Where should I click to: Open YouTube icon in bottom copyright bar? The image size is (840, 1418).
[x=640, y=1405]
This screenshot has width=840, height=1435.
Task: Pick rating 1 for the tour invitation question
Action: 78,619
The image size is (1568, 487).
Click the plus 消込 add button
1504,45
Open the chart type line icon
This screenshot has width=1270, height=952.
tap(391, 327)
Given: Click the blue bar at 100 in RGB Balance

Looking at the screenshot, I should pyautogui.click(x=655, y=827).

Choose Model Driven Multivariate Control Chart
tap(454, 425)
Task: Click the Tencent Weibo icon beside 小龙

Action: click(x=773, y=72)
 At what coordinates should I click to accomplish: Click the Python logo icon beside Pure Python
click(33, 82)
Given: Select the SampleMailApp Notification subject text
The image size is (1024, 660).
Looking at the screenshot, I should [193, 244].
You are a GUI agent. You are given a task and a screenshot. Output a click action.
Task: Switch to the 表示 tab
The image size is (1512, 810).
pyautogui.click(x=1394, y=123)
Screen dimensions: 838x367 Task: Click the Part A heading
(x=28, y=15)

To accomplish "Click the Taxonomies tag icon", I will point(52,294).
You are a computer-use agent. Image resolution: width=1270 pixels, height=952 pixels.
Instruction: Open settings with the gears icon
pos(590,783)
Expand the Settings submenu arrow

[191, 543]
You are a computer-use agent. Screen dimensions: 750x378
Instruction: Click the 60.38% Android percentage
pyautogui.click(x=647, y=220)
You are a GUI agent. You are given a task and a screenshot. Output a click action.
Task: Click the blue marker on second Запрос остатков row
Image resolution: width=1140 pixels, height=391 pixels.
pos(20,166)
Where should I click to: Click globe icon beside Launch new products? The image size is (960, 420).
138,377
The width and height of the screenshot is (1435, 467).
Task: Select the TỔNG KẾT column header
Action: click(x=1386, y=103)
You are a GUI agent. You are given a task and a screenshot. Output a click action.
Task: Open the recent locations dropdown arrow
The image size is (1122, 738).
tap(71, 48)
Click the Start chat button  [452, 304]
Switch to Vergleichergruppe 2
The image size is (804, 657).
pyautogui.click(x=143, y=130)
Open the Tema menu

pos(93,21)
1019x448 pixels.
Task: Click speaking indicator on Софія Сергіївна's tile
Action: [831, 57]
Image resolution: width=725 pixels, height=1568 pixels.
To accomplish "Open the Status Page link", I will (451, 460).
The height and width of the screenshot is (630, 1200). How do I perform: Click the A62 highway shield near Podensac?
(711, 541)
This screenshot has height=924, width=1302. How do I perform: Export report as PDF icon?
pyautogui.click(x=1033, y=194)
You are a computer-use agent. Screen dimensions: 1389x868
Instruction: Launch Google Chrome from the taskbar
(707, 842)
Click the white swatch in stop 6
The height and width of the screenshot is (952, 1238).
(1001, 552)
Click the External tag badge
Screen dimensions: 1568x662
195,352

• • • •

TASK OBJECTIVE: Rewrite the rows from the first one through the line containing "Looking at the screenshot, I should [193, 244].", putting "symbol" in place of "icon" and keeping everything else the same.

COMPLETE OUTPUT:
Where should I click to: Open YouTube symbol in bottom copyright bar? The image size is (840, 1418).
[x=640, y=1405]
This screenshot has width=840, height=1435.
Task: Pick rating 1 for the tour invitation question
Action: 78,619
The image size is (1568, 487).
Click the plus 消込 add button
1504,45
Open the chart type line symbol
This screenshot has width=1270, height=952.
tap(391, 327)
Given: Click the blue bar at 100 in RGB Balance

Looking at the screenshot, I should pyautogui.click(x=655, y=827).

Choose Model Driven Multivariate Control Chart
tap(454, 425)
Task: Click the Tencent Weibo symbol beside 小龙

Action: click(x=773, y=72)
 At what coordinates should I click to accomplish: Click the Python logo symbol beside Pure Python
click(33, 82)
Given: Select the SampleMailApp Notification subject text
The image size is (1024, 660).
Looking at the screenshot, I should [193, 244].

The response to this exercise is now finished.